- [What to do] A line belongs in the answer only if it contains the word "apps"; copy every such line from the listing below.

- [Data supplied]
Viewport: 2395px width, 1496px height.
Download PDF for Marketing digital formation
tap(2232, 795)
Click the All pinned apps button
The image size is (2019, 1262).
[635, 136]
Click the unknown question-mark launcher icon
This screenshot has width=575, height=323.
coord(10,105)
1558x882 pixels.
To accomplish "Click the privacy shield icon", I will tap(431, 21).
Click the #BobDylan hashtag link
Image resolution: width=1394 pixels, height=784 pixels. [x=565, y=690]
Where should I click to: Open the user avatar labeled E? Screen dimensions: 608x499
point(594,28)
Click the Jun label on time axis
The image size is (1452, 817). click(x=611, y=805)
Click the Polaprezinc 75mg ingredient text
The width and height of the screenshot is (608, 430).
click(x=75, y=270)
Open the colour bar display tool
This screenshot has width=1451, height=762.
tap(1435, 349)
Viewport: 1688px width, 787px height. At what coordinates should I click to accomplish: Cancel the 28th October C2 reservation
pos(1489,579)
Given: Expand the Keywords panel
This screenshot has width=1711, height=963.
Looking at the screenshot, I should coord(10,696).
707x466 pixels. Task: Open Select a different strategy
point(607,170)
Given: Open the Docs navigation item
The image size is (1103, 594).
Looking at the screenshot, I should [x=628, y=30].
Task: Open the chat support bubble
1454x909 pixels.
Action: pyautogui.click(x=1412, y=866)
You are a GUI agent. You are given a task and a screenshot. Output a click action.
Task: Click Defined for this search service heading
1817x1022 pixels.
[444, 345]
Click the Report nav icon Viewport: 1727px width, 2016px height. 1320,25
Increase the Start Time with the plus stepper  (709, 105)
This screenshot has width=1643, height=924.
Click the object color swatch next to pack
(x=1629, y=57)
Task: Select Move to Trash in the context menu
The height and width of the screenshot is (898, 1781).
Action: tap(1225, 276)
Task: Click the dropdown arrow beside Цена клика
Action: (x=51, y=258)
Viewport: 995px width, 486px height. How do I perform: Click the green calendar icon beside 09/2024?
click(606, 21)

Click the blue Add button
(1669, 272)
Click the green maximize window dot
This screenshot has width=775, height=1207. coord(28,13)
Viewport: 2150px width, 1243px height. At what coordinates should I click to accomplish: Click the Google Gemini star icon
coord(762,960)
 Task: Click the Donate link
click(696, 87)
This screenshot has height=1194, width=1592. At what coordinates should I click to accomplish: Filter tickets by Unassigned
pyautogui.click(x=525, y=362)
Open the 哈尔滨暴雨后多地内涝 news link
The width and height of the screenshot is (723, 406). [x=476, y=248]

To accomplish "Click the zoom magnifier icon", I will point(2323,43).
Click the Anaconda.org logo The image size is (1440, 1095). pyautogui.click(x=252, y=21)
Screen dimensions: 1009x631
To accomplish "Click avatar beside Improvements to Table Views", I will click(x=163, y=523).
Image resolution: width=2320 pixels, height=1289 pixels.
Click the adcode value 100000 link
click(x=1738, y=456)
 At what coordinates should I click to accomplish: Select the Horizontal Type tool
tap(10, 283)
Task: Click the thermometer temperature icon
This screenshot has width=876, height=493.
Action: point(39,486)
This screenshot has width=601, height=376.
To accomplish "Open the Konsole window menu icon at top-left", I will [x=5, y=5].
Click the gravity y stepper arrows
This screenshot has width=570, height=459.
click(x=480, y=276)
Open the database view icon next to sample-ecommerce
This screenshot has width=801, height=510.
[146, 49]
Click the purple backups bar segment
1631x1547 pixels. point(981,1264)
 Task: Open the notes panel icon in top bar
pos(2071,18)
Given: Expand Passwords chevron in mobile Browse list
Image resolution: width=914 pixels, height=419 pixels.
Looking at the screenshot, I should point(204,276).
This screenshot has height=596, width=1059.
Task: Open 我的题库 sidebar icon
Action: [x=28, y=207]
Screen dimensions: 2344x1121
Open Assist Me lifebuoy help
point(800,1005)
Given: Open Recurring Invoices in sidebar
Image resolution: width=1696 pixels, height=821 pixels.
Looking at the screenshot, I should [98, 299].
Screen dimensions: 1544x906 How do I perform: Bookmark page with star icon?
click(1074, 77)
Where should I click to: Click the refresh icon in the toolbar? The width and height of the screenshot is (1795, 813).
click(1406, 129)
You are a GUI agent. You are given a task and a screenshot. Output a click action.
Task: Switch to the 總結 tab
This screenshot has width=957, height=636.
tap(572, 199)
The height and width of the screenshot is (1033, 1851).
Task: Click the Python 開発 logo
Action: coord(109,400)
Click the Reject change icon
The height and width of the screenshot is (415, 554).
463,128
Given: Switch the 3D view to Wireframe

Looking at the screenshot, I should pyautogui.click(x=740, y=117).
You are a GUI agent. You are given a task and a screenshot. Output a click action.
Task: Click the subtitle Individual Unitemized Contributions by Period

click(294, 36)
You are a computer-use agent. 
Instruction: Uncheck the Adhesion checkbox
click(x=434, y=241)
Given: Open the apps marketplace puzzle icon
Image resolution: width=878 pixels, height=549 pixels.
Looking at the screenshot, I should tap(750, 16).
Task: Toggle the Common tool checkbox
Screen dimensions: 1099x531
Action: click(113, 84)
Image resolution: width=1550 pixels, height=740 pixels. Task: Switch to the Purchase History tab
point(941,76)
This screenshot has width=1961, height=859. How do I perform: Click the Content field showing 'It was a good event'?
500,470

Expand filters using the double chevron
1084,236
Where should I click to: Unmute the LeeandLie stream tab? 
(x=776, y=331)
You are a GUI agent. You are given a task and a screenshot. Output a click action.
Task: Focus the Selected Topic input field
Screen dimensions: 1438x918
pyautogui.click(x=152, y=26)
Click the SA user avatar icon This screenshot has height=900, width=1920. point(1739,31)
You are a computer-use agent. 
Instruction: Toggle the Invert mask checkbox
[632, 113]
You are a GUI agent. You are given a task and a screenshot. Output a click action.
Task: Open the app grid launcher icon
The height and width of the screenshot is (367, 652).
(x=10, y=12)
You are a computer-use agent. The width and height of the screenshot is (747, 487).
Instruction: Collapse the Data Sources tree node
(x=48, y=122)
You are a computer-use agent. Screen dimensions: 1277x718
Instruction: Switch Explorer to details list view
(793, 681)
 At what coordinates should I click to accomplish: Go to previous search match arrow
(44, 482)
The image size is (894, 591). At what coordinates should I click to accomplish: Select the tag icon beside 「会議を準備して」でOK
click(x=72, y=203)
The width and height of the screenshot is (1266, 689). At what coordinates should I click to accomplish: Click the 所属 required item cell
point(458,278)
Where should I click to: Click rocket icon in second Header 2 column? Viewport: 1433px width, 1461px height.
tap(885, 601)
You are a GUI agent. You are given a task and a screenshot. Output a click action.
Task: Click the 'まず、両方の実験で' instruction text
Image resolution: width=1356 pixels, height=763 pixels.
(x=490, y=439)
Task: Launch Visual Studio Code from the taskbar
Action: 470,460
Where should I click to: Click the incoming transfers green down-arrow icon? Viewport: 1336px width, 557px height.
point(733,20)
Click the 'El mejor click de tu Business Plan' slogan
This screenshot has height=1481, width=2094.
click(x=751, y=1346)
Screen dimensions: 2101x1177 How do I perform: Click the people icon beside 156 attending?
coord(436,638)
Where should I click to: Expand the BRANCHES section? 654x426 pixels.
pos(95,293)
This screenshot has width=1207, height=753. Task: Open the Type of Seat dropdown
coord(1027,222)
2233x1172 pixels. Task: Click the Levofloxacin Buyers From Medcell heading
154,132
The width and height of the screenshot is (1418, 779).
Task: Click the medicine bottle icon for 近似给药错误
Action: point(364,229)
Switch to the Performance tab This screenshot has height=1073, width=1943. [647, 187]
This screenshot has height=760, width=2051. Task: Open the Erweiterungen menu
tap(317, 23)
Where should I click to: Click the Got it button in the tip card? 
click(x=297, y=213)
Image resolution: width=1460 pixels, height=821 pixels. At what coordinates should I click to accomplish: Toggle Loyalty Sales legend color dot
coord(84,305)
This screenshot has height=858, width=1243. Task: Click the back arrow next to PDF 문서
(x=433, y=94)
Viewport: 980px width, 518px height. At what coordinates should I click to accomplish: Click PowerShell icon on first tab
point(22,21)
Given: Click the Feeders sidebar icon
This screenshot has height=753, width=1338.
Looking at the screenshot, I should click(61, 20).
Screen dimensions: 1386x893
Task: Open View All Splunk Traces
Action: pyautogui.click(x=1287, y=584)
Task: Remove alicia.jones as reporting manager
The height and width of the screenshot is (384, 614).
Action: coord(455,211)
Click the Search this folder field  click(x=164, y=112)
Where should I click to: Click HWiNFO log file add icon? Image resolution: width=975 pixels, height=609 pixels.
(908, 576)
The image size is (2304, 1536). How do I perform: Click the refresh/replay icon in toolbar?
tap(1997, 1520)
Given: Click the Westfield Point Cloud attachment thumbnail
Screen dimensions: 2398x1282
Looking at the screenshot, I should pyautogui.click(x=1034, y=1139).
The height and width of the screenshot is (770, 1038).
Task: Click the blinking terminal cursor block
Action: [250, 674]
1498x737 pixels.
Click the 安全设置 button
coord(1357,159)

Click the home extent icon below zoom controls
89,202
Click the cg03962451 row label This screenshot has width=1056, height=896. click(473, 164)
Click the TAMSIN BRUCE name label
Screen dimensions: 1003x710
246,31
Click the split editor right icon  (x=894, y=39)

- [Response to the task]
Click the All pinned apps button
Given: Open the apps marketplace puzzle icon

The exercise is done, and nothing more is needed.